食塩摂取量の多い日本人では減塩による降圧効果が大きいと考えられます。

高血圧の人は1日6g未満が目標です。


いきなり厳しい減塩にすると体調を崩すこともあるので、少しずつ摂取量を落としましょう。
本態性高血圧患者では食塩摂取量を1日1g減らすことで平均1mmHg強の収縮期血圧の低下を期待できます。

また、子供のころから食塩摂取量を少なくしておけば、加齢による血圧上昇が抑えられ、高血圧になる危険性を低くすることができます。

肥満の予防

肥満も高血圧の原因になります。「体格指数(BMI)」の正常範囲は18.5~25.0(kg/m2)で、肥満者は25.0未満を目指して減量をします。
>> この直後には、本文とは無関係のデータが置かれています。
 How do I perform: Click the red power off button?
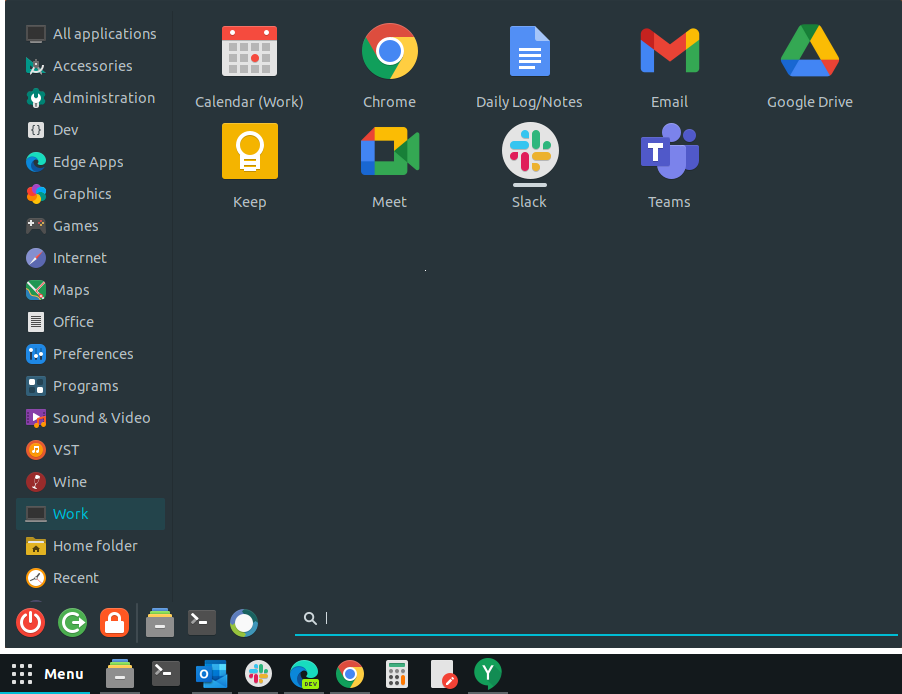coord(29,622)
肥満があれば3~4kg減量すれば血圧の低下が期待できると言われています。

肥満の原因は過食と運動不足なので、減量のためには摂取エネルギーを抑え、併せて運動も行います。

ただし、急激に体重を落とすと、体調不良や達成後のリバウンドの原因となりますので、時間をかけて減量することが大切です。

長期にわたってBMI 25.0 未満の適正な体重を維持し続けるようにしましょう。
また、継続して一定量以上を飲むと高血圧の原因になります。

肥満イメージ

アルコールの適切な摂取量

多量飲酒は高血圧以外にも夜間睡眠時無呼吸などを引き起こします。


アルコール自体の量で男性20~30mL/日以下、10~20mL/日以下に控えてください。おおよそ日本酒1合、ビール中瓶1本、焼酎半合、ウィスキー・ブランデーはダブルで1杯、ワインは2杯とされています。

飲みはじめるとついつい多量になってしまうような人は、飲酒の機会を避けることもひとつの方法です。

日常的な運動の取り入れ方

血圧をはじめとする生活習慣病の予防や治療には、速歩・ステップ運動・スロージョギング・ランニングのような有酸素・持久性・動的運動が推奨されています。
あまりにきつい運動は血圧が運動中に上がる可能性があり、高血圧のある人にはすすめられません。

時間は毎日30分以上、または週180分以上が目安です。

長時間の運動をすると体を痛めたり、運動事故を起こしたりする原因となります。
筋力を維持するためのレジスタンス運動、あるいは関節の可動域や機能の向上のためのストレッチ運動を補助的に組み合わせてください。